MUSICA › OPINIóN
› Por León Gieco
A Sixto lo hubiera conocido de todas formas, pero me llegó a través de un cassette que me pasó un chico que vivía en mi edificio: “Si a vos te gusta el folklore, tenés que escuchar esto”, me dijo. Lo puse y fue como la luz, un descubrimiento importante. Como escuchar por primera vez a Ry Cooder o a Atahualpa Yupanqui, o descubrir que existe la música afgana.
El cassette se llamaba Violinisto y santiagueño, y sigue siendo uno de mis preferidos. Era 1980 y se convirtió en uno de mis cassettes de cabecera. Me acompañó durante toda la gira del ’80 al ’82, en 600 actuaciones por todo el país. Aquel era un momento especial en mi vida, yo venía del exilio y tenía miedo de actuar en Buenos Aires, así que elegí salir a recorrer el país. Fueron miles y miles de kilómetros, en auto y en camión, con cuatro discos de cabecera: uno de Bob Dylan, otro de Mark Knopfler, Renato Texeira y el de Sixto. Estuvimos dos años escuchando eso.

Tarea asignada 1>
Por favor, devuelve sin cambios el fragmento del texto sobre Sixto que va desde "El cassette se" hasta "años escuchando eso.".
Tarea asignada 2>
Prolonga el texto sobre Sixto a partir de su última oración.

Entradas de datos recopiladas>

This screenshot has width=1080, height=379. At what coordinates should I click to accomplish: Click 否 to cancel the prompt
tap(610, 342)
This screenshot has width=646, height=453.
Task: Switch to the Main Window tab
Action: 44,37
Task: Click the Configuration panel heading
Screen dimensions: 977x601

==

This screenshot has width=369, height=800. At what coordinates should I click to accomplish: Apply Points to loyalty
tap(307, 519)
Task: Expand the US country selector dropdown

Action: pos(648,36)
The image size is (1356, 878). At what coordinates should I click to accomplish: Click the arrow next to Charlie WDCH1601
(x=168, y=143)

Respuesta 1>
El cassette se llamaba Violinisto y santiagueño, y sigue siendo uno de mis preferidos. Era 1980 y se convirtió en uno de mis cassettes de cabecera. Me acompañó durante toda la gira del ’80 al ’82, en 600 actuaciones por todo el país. Aquel era un momento especial en mi vida, yo venía del exilio y tenía miedo de actuar en Buenos Aires, así que elegí salir a recorrer el país. Fueron miles y miles de kilómetros, en auto y en camión, con cuatro discos de cabecera: uno de Bob Dylan, otro de Mark Knopfler, Renato Texeira y el de Sixto. Estuvimos dos años escuchando eso.

Respuesta 2>
Así que estábamos muy entusiasmados con conocer a don Sixto. Un día, quien era en ese momento director del teatro 25 de Mayo de Santiago del Estero me puso al teléfono con él. Yo estaba muy nervioso, con unos nervios que pocas veces sentí, para mí era como estar a punto de hablar con Bob Dylan o Peter Gabriel. Iba a hablar con un referente musical, que después se transformaría en un referente espiritual, y en un maestro planetario. Me saludó en quichua. Corté y compuse la canción, me salió así, de un tirón: “Don Sixto Palavecino gato escondido de amor, cuando escucho tu violín Santiago es como una flor...”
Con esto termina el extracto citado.